Reducing costs in the supply chain is essential given high inflation, consumers feeling squeezed and the rising cost of borrowing. ‘But we are seeing a lot of cost-out programmes that are either not very ambitious or have stalled, or they’re not hitting the bottom line,’ Cooper says.

He adds: ‘CFOs have a duty to challenge the ambitions of supply chains. If the supply chain people are blaming inflation, saying that eventually it’ll come down and everything will be fine, I wouldn’t take that as an answer.

‘All actions require cross-functional arbitrated decision-making based on facts. CFOs need to act as arbitrators between the business and commercial functions that simply demand products and innovation without a thought to production cost and supply chain. Every new flavour, new colour, different pack size, etc, will have massive implications.

‘CFOs need to help the business understand the cost of changes to products; and the commercial side needs to understand and justify requests or remove a cost point if they want to add another.’

Regulatory impact

Also needed is a good understanding of trade – barriers, intellectual property, digital regulation, cross-border carbon tariffs to name a few.

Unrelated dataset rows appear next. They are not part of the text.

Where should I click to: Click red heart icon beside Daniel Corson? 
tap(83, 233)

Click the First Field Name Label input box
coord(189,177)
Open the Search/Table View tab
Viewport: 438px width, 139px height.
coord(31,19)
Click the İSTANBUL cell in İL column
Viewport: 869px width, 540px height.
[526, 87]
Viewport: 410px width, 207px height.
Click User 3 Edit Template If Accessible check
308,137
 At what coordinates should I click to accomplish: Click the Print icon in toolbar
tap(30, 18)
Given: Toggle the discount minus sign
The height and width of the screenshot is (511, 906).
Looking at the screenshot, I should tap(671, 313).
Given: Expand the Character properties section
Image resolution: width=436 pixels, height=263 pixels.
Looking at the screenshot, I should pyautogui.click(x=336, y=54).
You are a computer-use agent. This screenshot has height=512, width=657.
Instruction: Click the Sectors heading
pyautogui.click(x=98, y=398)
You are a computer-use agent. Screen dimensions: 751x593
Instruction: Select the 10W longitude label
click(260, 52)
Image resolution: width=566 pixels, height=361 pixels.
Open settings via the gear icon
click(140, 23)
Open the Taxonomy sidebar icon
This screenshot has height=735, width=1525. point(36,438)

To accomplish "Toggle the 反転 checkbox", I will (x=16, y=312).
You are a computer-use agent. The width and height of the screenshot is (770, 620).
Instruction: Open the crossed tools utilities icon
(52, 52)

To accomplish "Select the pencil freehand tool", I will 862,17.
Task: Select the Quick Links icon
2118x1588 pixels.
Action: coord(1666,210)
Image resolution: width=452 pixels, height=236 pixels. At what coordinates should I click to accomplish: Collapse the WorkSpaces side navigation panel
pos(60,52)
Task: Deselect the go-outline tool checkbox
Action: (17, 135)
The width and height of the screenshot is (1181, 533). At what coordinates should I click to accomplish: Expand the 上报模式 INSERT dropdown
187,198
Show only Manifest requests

The EU Carbon Border Adjustment Mechanism (CBAM), for example, comes into force in January, creating significant reporting requirements and increased costs on high carbon content bought in materials (more on this in AB in coming weeks).

‘There is a knowledge gap among businesses in understanding and interpreting the regulatory position and the need to lobby government,’ Cooper says. ‘CFOs can play a strategic role managing the changing face of regulation, tariffs and protectionism.’

Businesses need to think about the changing nature of tax structures and their supply chains. Many have been set up on the ‘principal’ model, with a legal entity established in a low-cost, low-tax jurisdiction to create and operate a supply chain there.

‘We’re starting to see the breaking up of tax hubs and the emergence of a multihub model’

‘This is evolving for multiple reasons, one of which is we have got global minimum tax rates now and proliferation of incentives and tariffs,’ Cooper says. ‘Lots of grants – for example, relating to energy transition – can be 50% of the cost of capital equipment. It’s resetting the role of tax and incentives, and it’s fundamental to the economics of, and the cost of reconfiguring, the supply chain.’

But how do you organise management hubs when the era of setting up an HQ hub overseas is now being challenged? ‘With the more complicated tax and tariff structures, the cost and scarcity of talent and needing to be nearer to your customers, we’re starting to see the breaking up of tax hubs and a need to put them in different places – a multihub model,’ says Cooper.

Any changes in supply chain management will require investment, but it doesn’t need to be done all at once – it’s a journey. ‘You need an evolutionary strategy, a roadmap,’ Cooper says. ‘It will take time, and the CFO needs to be at the centre of it.’

New-shoring

One measure to mitigate supply chain risk has been the move to ‘friendshoring’ – strengthening production networks with like-minded countries. It is a strategy favoured by the US government.

However, despite some global measures to ensure supply of critical materials – including recent legislation in the US and EU to ensure semiconductors are produced in the home countries – bilateral trade flows between the US and China reached a record high of US$691bn in 2022. The EU posted a widening negative trade balance in 2022 of nearly €400bn with China, its largest trading partner.

Nevertheless, supply chains do seem to be heading back home. EY’s 2022 report Why global industrial supply chains are decoupling found that 55% of companies based in Europe had nearshored or reshored in the previous 24 months, and 61% said they had made significant changes to their supplier bases.